エレクトーンの経験は長くはないが、自分でも驚くほど急速に上達したというから、
こういうのを、まさに天職というのだろう。
生徒は子供からお年寄りまで幅広く、
いろいろな年齢の人と接することができるのが楽しいらしい。
彼女の話を聞きながら、20歳そこそこで自分に合ったことを見つけて
生きていけるのは幸せだなと思いつつ、
それにひきかえ、自分についてあまり語れることもなく、
ぶらぶらと旅をしている僕は何なのだろう、と考えてしまった。
僕が東京から来たと知ると、「何をしに来たんですか」と、素朴な質問をされてしまった。

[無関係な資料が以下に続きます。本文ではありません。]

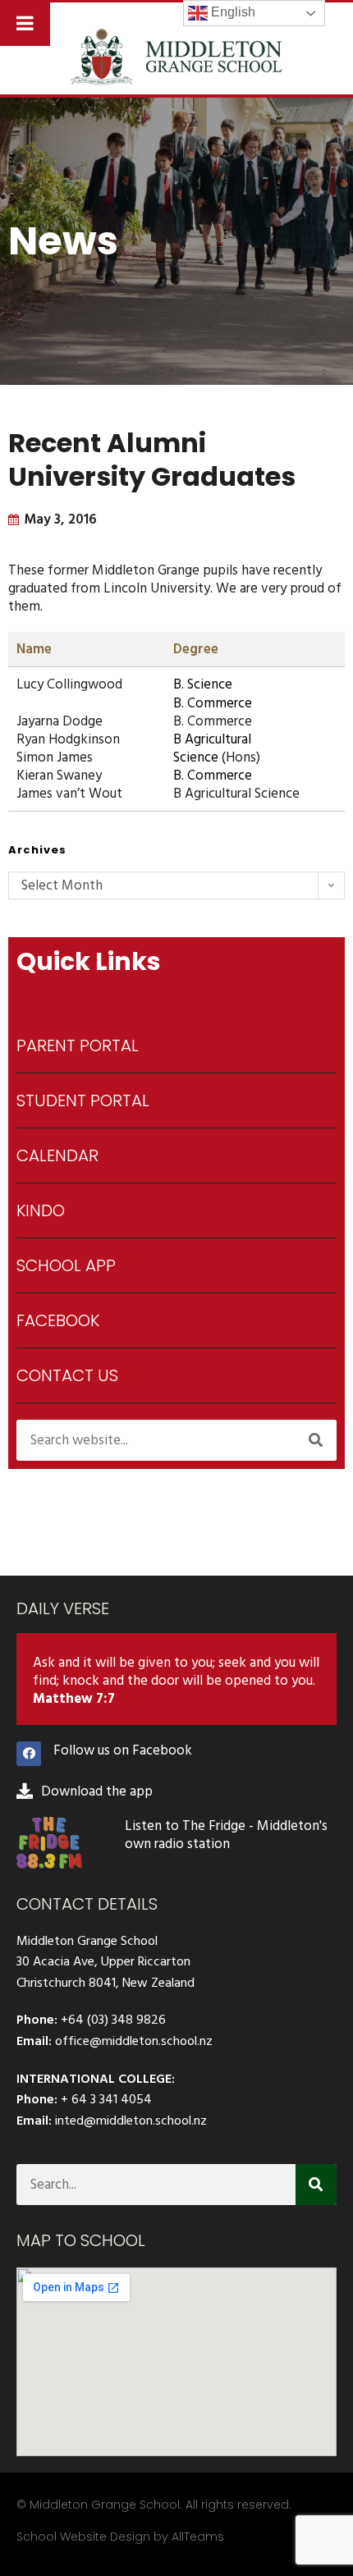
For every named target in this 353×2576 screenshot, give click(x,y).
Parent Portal (77, 1045)
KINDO (40, 1210)
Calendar (57, 1155)
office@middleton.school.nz (134, 2041)
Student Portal (82, 1100)
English (231, 12)
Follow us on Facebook (122, 1750)
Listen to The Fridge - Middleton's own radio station (226, 1834)
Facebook (57, 1320)
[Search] (316, 1440)
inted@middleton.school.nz (131, 2120)
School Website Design (83, 2536)
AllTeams (198, 2536)
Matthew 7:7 (74, 1698)
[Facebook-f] (28, 1753)
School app (66, 1265)
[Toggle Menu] (25, 23)
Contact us (67, 1375)
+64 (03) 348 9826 (113, 2019)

自分でも、それがよくわからないし、わかれば苦労はしない。
料理が下手で、彼氏によく怒られると笑いながら話す彼女は、
20歳のいまを生き生きと楽しんでいるようで、少し羨ましかった。
とりとめのない話をひとしきりすると、夜も更けてきて、彼女も僕も眠たくなり、
「では」ということで、僕は自分の寝台へと戻った。
はしごを登る僕を見上げて彼女は、「気をつけてくださいね」と声をかけてくれた。
旅の疲れに列車の揺れも手伝って、僕はすぐに寝入ってしまった。
朝になり、腕時計のアラームで目を覚まして寝台から降りると、彼女はもう起きていた。
彼女も起きがけのようで、少し腫れぼったい顔をしていた。
申し訳ないと思ったものの、「写真を撮ってもいいですか」と聞くと、
「いやだあ」と言いながら、手で髪の毛をとかして、
「はい、どうぞ」と僕に顔を向けてくれた。
寝台車の中は薄暗く、ストロボを光らせて1枚だけ撮らせてもらった。
終点の釧路駅に着き、彼女はひと足先に降りていった。
まだ車内にいる僕に向かって、ホームからひらひらと手を振った。
その近くに、いぶかしげな顔をした男性が立っていた。
きっと、父親なのだろう。
ふたりは根室へ向かう列車のほうへと歩いていった。
歩きながら彼女は、自分がいま手を振った男について、父親に話をしているようだった。
僕も自分の旅を続けるために、ゆっくりとホームを歩き始めた。